9.4 Unilateral Amendments.
Notwithstanding any other provision in the Plan, the Committee, to the
extent it deems necessary or advisable in its sole discretion, reserves the
right, but shall not be required, to unilaterally amend or modify the Plan so
that the benefits payable under the Plan qualify for exemption from or comply
with Code Section 409A; provided, however, that the Committee makes no
representations that benefits payable under the Plan shall be exempt from or
comply with Code Section 409A and makes no undertaking to preclude Code Section
409A from applying to benefits payable under the Plan.

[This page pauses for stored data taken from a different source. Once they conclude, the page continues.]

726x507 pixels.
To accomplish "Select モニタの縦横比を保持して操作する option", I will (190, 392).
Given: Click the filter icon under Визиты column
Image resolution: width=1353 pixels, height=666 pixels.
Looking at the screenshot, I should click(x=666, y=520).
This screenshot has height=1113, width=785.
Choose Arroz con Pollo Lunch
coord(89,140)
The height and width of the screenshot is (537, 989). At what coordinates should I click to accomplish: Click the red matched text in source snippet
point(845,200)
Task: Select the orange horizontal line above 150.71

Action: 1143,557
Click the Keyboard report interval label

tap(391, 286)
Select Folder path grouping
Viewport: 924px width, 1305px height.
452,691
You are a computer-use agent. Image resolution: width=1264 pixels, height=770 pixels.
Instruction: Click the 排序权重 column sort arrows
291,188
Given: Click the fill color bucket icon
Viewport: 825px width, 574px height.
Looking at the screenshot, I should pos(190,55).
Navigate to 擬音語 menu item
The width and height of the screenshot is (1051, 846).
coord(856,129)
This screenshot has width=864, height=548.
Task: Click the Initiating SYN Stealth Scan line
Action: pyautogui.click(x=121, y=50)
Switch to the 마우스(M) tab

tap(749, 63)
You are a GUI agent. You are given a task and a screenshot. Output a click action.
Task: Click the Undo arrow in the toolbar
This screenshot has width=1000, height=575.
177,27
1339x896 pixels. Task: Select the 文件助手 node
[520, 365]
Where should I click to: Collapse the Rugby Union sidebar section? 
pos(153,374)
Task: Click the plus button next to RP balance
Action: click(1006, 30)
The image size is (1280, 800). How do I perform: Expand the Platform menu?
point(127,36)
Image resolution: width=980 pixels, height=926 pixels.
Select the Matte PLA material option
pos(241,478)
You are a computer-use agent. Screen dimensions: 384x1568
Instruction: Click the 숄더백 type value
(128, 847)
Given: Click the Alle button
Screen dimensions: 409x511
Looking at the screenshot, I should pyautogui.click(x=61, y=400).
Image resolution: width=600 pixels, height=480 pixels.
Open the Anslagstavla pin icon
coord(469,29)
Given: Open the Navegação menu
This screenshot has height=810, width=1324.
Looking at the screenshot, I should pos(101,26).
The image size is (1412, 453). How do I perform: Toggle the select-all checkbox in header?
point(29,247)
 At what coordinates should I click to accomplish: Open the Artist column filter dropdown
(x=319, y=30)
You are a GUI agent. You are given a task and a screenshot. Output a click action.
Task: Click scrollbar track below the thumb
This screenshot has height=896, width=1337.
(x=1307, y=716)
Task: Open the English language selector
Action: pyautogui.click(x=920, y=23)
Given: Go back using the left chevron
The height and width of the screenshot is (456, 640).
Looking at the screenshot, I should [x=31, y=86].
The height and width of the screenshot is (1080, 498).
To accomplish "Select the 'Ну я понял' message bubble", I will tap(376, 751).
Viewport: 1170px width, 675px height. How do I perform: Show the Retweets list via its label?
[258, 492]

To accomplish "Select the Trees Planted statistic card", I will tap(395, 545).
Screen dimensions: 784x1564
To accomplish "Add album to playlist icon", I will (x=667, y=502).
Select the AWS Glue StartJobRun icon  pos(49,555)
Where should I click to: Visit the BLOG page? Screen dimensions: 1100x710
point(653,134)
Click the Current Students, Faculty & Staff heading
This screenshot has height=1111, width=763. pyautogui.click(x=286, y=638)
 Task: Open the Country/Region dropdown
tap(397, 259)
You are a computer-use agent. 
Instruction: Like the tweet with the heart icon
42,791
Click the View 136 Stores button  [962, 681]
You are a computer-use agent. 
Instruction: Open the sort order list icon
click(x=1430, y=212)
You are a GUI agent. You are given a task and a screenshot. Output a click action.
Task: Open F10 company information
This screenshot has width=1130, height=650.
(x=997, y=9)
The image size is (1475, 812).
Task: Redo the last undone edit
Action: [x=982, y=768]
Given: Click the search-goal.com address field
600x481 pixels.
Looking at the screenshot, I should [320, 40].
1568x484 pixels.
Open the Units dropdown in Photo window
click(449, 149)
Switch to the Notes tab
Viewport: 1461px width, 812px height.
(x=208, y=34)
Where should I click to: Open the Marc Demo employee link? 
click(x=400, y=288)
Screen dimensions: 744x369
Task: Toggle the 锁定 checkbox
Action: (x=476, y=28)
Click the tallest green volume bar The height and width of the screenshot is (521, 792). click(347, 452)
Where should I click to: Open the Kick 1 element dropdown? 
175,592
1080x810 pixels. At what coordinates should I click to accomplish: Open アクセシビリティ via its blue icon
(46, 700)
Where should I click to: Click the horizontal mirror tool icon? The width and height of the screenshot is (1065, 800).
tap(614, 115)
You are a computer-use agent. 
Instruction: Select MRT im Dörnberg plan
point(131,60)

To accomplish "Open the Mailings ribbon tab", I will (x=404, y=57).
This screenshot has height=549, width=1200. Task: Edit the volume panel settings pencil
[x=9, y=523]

9.5 Savings. Notwithstanding any
other provision in the Plan, the Plan shall be deemed to be amended, and shall
be deemed to be modified, to the extent the Company determines necessary to
comply with the requirements of Code Section 409A and to avoid or mitigate the
imposition of additional taxes under Code Section 409A.
Article
10
Successors
and Assignment
10.1 Successors to the Company. The
Company shall require any successor (whether direct or indirect, by purchase,
merger, consolidation or otherwise) of all or substantially all of the business
and/or assets of the Company or of any division or subsidiary thereof to
expressly assume and agree to perform the Company's obligations under the Plan
in the same manner and to the same extent that the Company would be required to
perform them if no such succession had taken place.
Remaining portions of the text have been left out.